Task statement: Check each line of the material below, and copy it if it holds the string "agent".

-----

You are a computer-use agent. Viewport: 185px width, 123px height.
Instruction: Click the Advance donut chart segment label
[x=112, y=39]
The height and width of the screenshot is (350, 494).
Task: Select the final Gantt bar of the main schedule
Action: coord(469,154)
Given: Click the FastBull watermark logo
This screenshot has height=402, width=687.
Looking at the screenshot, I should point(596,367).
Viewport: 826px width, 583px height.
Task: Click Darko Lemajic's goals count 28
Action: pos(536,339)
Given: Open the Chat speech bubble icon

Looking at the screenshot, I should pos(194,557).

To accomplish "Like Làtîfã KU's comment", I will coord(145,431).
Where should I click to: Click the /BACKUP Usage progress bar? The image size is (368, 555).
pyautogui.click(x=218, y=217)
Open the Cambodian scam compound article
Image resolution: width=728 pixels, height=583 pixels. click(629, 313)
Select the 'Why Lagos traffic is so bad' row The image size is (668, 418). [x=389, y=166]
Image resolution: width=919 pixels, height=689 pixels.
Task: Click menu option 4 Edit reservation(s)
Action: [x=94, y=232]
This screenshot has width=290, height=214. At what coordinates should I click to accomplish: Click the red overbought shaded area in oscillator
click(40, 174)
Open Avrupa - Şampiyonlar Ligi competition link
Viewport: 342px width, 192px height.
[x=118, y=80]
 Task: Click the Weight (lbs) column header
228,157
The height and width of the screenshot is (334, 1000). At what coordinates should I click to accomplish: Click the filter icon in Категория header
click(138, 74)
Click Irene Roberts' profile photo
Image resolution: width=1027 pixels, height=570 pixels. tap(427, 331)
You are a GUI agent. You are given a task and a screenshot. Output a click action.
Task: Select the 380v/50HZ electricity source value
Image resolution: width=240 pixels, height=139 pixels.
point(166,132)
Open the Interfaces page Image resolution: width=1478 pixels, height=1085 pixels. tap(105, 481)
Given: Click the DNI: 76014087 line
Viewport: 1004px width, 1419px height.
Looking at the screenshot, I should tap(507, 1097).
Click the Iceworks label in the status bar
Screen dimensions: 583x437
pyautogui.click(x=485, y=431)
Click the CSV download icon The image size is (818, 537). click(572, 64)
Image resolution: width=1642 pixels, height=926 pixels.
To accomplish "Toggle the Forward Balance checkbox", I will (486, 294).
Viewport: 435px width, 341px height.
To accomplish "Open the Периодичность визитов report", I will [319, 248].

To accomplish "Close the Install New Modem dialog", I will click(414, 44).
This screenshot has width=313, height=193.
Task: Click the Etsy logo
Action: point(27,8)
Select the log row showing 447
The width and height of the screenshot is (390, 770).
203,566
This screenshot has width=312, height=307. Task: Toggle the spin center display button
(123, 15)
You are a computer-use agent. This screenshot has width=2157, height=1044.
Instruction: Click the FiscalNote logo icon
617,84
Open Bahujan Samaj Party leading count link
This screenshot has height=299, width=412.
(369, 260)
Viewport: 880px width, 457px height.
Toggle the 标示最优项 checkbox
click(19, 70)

-----

Output of the task:
You are a computer-use agent. Viewport: 185px width, 123px height.
You are a GUI agent. You are given a task and a screenshot. Output a click action.
You are a computer-use agent. This screenshot has width=2157, height=1044.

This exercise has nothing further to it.